Lock her up – four books about young women who have lost their freedom

I’ve been known to seek out books and movies set in locales which I have plans to visit, but beyond that I don’t often read thematically. That probably makes it all the more remarkable that the four most recent books I’ve read all deal with young women contending with the loss of liberty. Three of the titles were from the historical fiction genre while the third, disturbingly, is currently classified as science fiction. After reading it,though, I’m inclined to believe that that title will eventually be reshelved in realistic fiction. Not a good thing.

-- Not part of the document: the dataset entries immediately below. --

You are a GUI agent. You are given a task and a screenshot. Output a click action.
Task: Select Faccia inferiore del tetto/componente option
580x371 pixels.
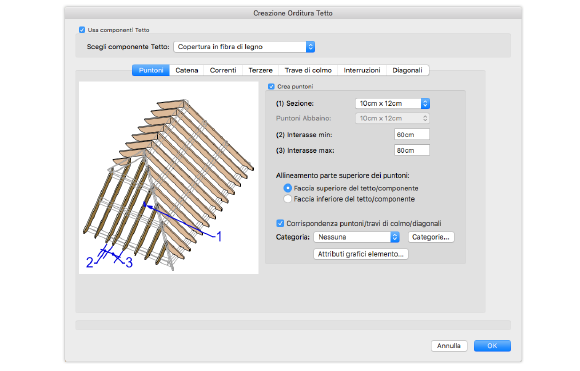287,199
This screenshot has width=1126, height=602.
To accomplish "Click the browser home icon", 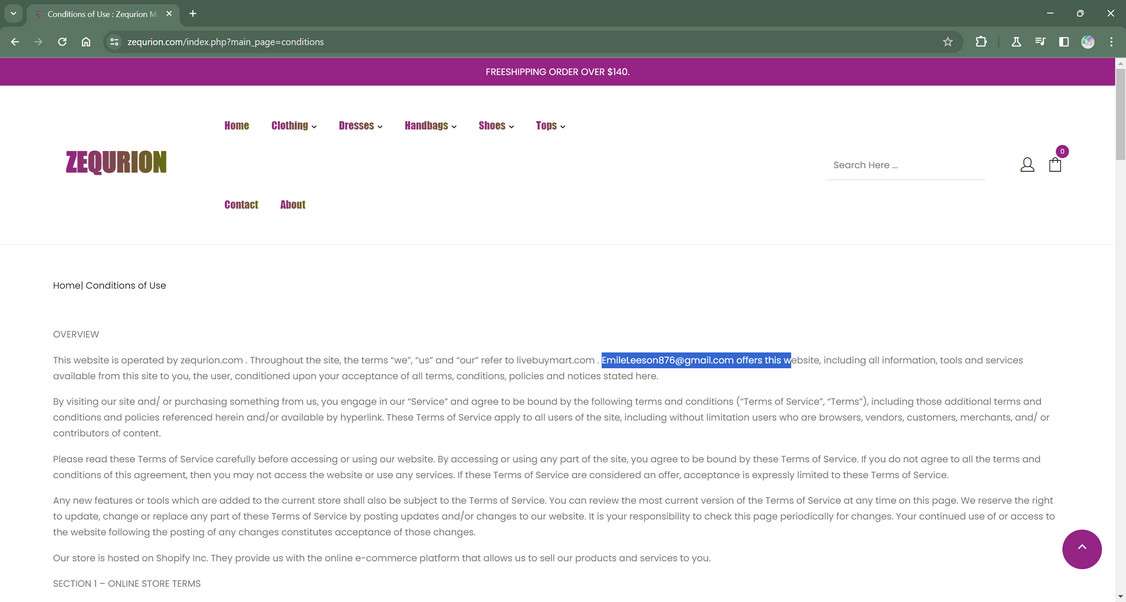I will point(84,41).
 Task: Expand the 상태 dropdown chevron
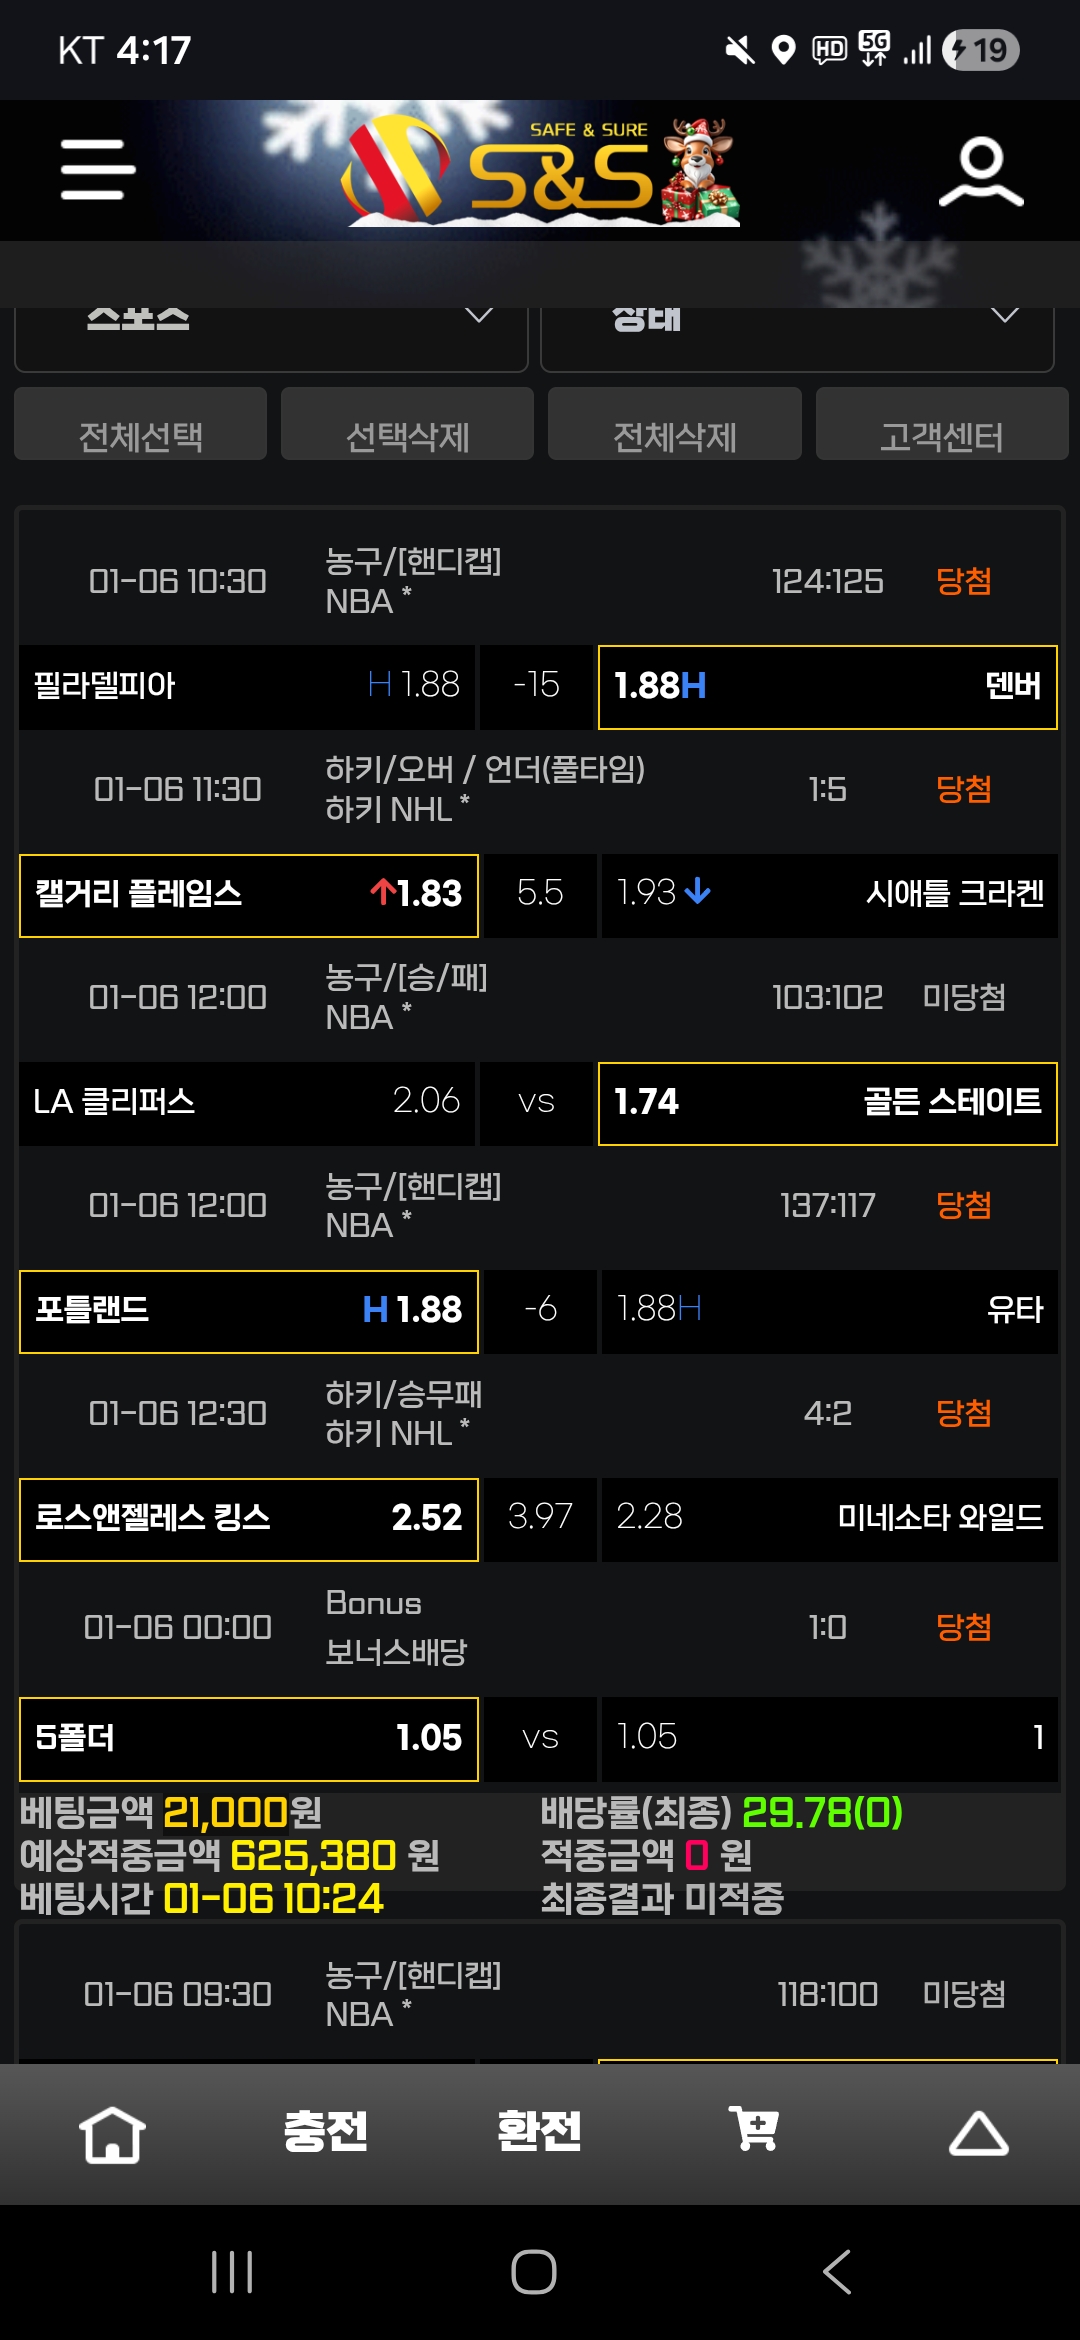point(1004,316)
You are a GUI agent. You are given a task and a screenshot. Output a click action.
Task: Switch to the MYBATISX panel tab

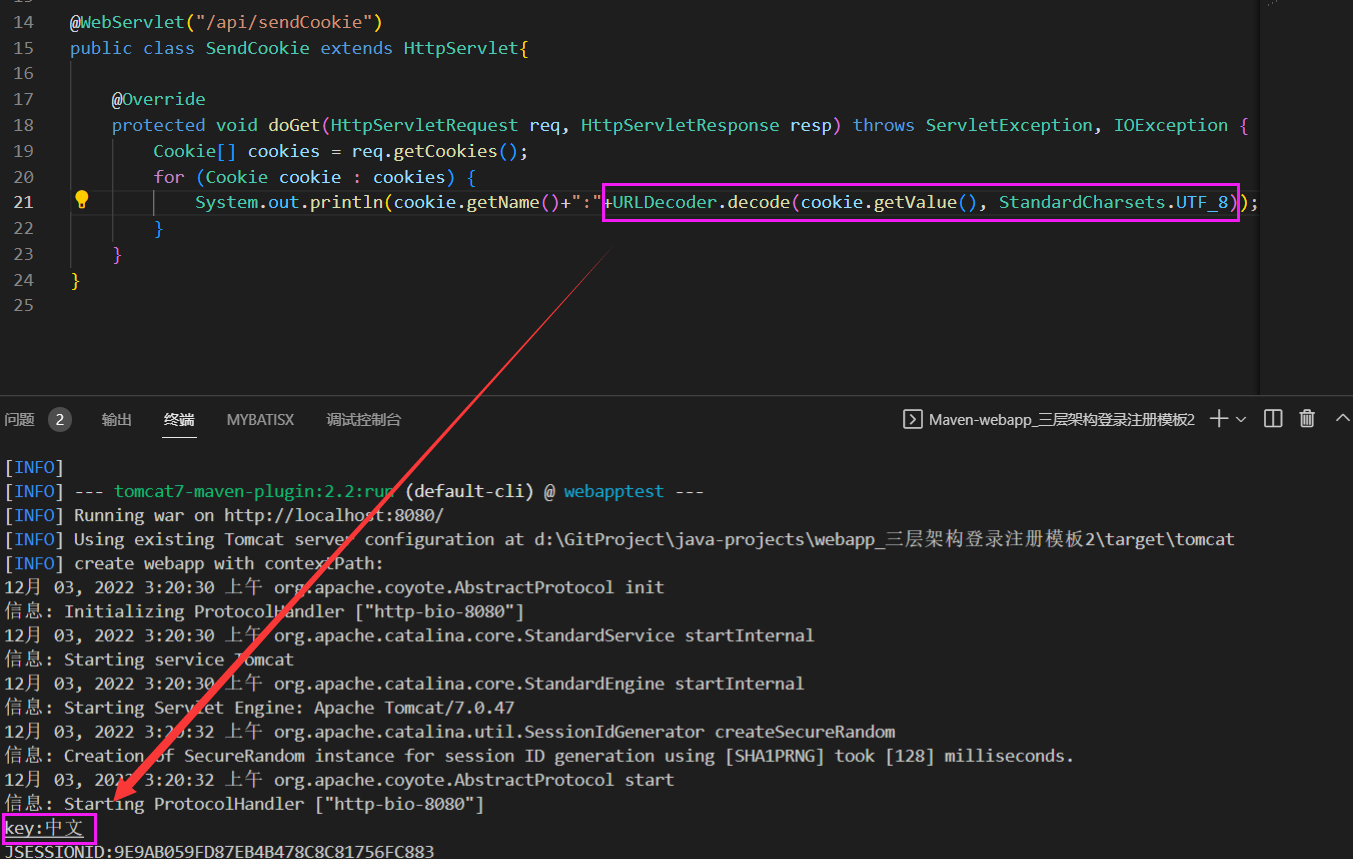click(x=260, y=420)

What the Night Sings by Vesper Stamper is a powerful book set in Europe during WWII. The novel opens with the main character, Gerta, being liberated from Bergen-Belsen by British soldiers at the end of the war. I’ve read many Holocaust stories over the years, yet there’s always something new for me to consider and in this novel it was what happened to the survivors once they were nursed back to health and could leave the camp or medical facility? What must that have been like for a teenager who has essentially been orphaned? Another scene in the opening chapter depicting soldiers forcing residents from the nearby community to tour the concentration camp and witness the atrocities which they allowed to occur by their apathy, is another aspect of this tragic time in history that I had never thought of before. What knowledge did citizens have of the victimization of Jews, gays, gypsies and the disabled? How were they able to avert their eyes from what was occurring? This book answers some questions while posing others.

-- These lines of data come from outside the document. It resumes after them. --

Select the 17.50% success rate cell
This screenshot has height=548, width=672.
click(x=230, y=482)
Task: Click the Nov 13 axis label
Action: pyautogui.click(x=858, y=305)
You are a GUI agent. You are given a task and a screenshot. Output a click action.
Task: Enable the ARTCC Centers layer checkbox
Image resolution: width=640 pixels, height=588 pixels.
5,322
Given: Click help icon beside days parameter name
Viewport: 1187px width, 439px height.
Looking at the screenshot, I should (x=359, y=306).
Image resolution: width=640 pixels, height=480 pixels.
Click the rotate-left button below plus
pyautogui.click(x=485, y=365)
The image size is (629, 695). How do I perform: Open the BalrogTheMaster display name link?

Set in the same era, White Rose by Kip Wilson tells the story of a resistance group which made the ultimate sacrifice during a war that fractured families and devastated Europe. The novel, told in verse, provided insight into the conflict of Germans during WWII and the actions taken by young citizens in an attempt to thwart the Nazis. The selfless bravery of Sophie Scholl and other members of the White Rose organization, provides inspiration during a time when our own country is teetering on the edge of nationalism and xenophobia. A quote that stopped me dead:

People who
​refuse
to open their eyes
are more than ambivalent –
they are guilty.

Monica Hesse’s The War Outside brings the conflict to our own American shores in the form of the internment of Japanese-Americans and German-Americans during WWII. This historical novel describes what life was like for American citizens who were considered threats to national security despite having lived in America for generations. As the daughter of a German immigrant, I can attest to biases that I personally experienced 25 years after the war – being told to not speak German in public as a child, for instance. The camp, an actual place in Texas known as Crystal City, was depicted as a “family camp” with amenities such as a pool and community garden designed to distract residents from the reality that they were not considered equal citizens in the eyes of our government. I am certain that my family, had they been present during this dark time, would have been subjected to similar treatment.

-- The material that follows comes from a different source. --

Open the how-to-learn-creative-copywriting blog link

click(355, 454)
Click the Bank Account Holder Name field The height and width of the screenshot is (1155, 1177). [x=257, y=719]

Now, the Sci-Fi book I mentioned? Internment by Samira Ahmed is a bone chilling read because it seems all too possible in our current political climate. This was the one that made me the most uncomfortable because it relates the story of a Muslim American family who, after responding to a query regarding religion and ethnicity on the national census, find their civil rights being systematically eliminated by the government. No longer able to study, work or live in their communities, Muslim families are shipped to camps where they are separated by ethnicity and suffer limits upon their access to information, technology and loved ones who do not share their same cultural heritage. It is all the more horrifying because it is completely possible under the Trump regime. And – at a time when the federal government is attempting to insert citizenship questions into the upcoming national census that’s not an exaggeration.

What have you been reading? Do you have recommendations to share?